Was this suicide or an accidental overdose?  Indications are that it was suicide.  The above-mentioned disaffection with life is one factor.  Another factor is that the individual was a doctor, familiar with the properties of laudanum, a tincture of opium.  Certainly he would have known that two ounces was more than enough to kill him.  Four times over.

Apparently his relatives were not with him in St. Augustine, for the documents refer to heirs being "absent in their native country" of Ireland.  Was loneliness a factor?  Had he suffered reverses of some sort?  Was he terminally ill?  I have only transcribed part of the file, so I do not know yet if there is further information.

In the nineteenth and early twentieth centuries, laudanum was available over the counter, and was taken for a variety of ills.  Narcotics generally were freely available, even as an ingredient in soft drinks.  Coca-Cola is so named because it originally contained cocaine.  As the dangers of addiction, accidental and deliberate overdose, inability to function fully, and other dangers (including use as instruments of murder) became known, these substances were brought under control.

In our investigations of family history -- our own or someone else's -- we need to be aware of so many bits of history.  Medical history is only one of these.  Online sources for medical information include Wikipedia (for a general overview and possibly some sources to check), The Merck Manuals, and Antiquus Morbus.  The Merck Manuals provide modern information on such aspects as dosage and side effects of medications, and signs, symptoms, and treatment of diseases.  Antiquus Morbus is useful for finding what an archaic term for a particular disease refers to in modern terms.  

We genealogists are special historians.  Not only do we see the large trends of history which influenced the lives of our ancestors, we see the human factor as well, including one unfortunate doctor in St.
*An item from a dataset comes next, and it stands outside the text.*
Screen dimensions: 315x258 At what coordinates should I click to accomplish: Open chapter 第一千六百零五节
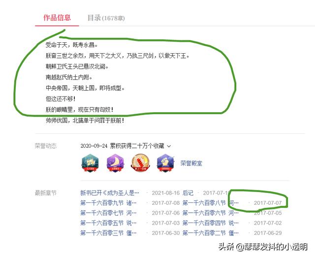pyautogui.click(x=108, y=223)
Augustine in 1810, who so sadly felt that life was no longer worth living.

Tuesday, June 8, 2010

Sometimes the Source Comes to You

I enjoy serendipity when it strikes, and it seems to strike more often for those who are primed for it.  Case in point:

Today I received in the mail my copy of El Escribano, the annual journal of the St. Augustine (Florida) Historical Society.  In it is an article taking a different look at the manumission of Anna Madgigine Jai Kingsley, an African woman who married the white planter Zephaniah Kingsley.  Kingsley was one of the "nuevos pobladores" (new settlers) whose arrival was recorded in a pair of ledger books contained in legajo (bundle) 743 of the Papeles de Cuba at the General Archive of the Indies in Seville, Spain, which I transcribed during my research there in May, 2008. Kingsley is one of the more prominent figures in my study of the family structure of St. Augustine and the possible influence family relationships had on the history of St. Augustine (or that the history may have had on family relationships).  Anna has long been considered by historians to have been Kingsley's slave.
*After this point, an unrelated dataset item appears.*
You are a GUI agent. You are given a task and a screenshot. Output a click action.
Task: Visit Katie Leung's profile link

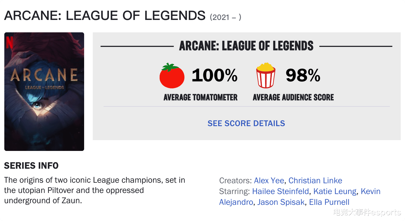click(x=335, y=191)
In this case. the author of the article makes the argument that Kingsley never considered Anna a slave, but that the manumission papers which exist were a sham forced upon the couple by the increasingly unpleasant tenor of race relations in Spanish East Florida as the acquisition of the province by the United States loomed.  The author maintains that Kingsley executed the paper in order to protect Anna and their three mulatto children.  It is an effective case.

What has this article given me?  Family information on Kingsley, his wife, and their children, for one thing, with enough data to allow me to search more specifically for records to back up the information in the article, at least to some extent.  References, for another, which I can examine for the information they contain, and to mine their bibliographies and source notes for other sources.

And it all just fell into my lap -- or was placed in my mailbox.  Be open to all things in your research, and grab the serendipitious bit when it comes your way.